Di dalam perda ini tidak diatur kedudukan, fungsi dan tata cara persidangan dalam peradilan adat, berbeda halnya dengan Perda Adat kota Bengkulu No. 29 tahun 2003 tentang Pemberlakuan Adat Kota Bengkulu yang mengatur secara rinci kedudukan, bentuk, susunan dan fungsi Peradilan Adat. Disebutkan dalam Perda bahwa Peradilan Adat berkedudukan pada masing-masing kelurahan dan putusannya bersifat final, hakim-hakimnya adalah para penghulu syara’ sebagai kelengkapan dari lembaga adat tingkat kelurahan.
Peradilan Adat Rejang lebong memang sudah ada sejak sebelum Islam masuk ke Bengkulu, kemudian ada SK Bupati No. 58 Tahun 2005 tentang Pelaksanaan Hukum Adat Rejang dan SK Bupati No. 93 Tahun 2005 tentang Kumpulan Hukum Adat Bagi Masyarakat Adat Dalam Wilayah Kabupaten Rejang Lebong. Muatan substansi dari 2 buah SK ini lebih banyak membahas tentang tata cara peradilan adat di tingkat kampung terkesan unifikasi dan sangat elitis serta sarat dengan muatan politis yang hanya lebih rinci membahas penyelesaian seremonial dan tidak membahas secara holistik dan integralistik tentang penyelesaian sengketa dan persoalan-persoalan yang ada di tingkat kampung (https://amarta.wordpress.com).
Di dalam UU No. 6 tahun 2016 tentang Desa Pasal 103 hurup d dan e menyebutkan:
d. penyelesaian sengketa adat berdasarkan hukum adat yang berlaku di Desa Adat dalam wilayah yang selaras dengan prinsip hak asasi manusia dengan mengutamakan penyelesaian secara musyawarah;
e.    penyelenggaraan sidang perdamaian peradilan Desa Adat sesuai dengan ketentuan peraturan perundang-undangan;
Keputusan Adat dalam peradilan Indonesia telah diakui keberlakuannya dengan yurispudensi Mahkamah Agung sebagiman Putusan MA No. 1644 K/Pid/1988, yang mengesahkan putusan Adat Desa Parauna Kecamatan Unaaha, Kodya Kendari yang ditangani oleh Kepala Adat Tolake.
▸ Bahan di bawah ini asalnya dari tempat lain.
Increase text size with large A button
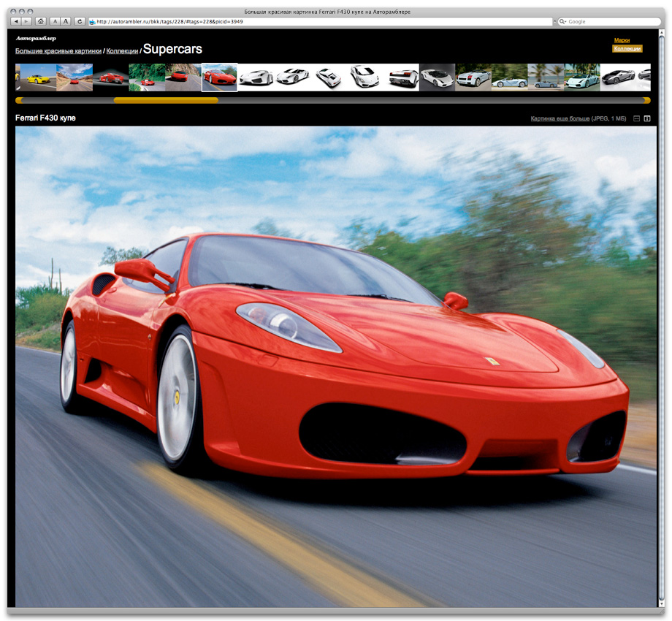 click(x=66, y=21)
Putusan Mahkamah Agung tersebut telah mebatalkan Putusan Tingkat Pertama dan Tingkat Banding (https://www.hukumonline.com)
Kemudian perlu juga dicermati ketentuan Bab  VIII tentang Tanggungjawab pemerintah daerah, pada Pasal 22 menyebutkan,  Pemerintah   Daerah    berkewajiban:
a. melakukan  inventarisasi,    identifikasi,   dan   verifikasi  dalam    rangka    pengakuan dan   perlindungan  terhadap  masyarakat  hukum    adat;
b. melakukan     sosialisasi     dan     memberikan     informasi    program    pembangunan kepada    masyarakat   hukum    adat;
c. melakukan   pembinaan    kepada  masyarakat   hukum    adat;
d.menjamin    dan    memastikan     wilayah   adat    dan    hutan     adat    termasuk dalam bagian   Rencana  Tata  Ruang   Wilayah   (RTRW);dan
e. mendorong   semua    pihak    yang    terlibat    dalam    penyelenggaraan     pemerintahan dan   pembangunan    di  daerah,   untuk    memenuhi   dan   menghormati   keberadaan dan   hak-hak   masyarakat   hukum    adat.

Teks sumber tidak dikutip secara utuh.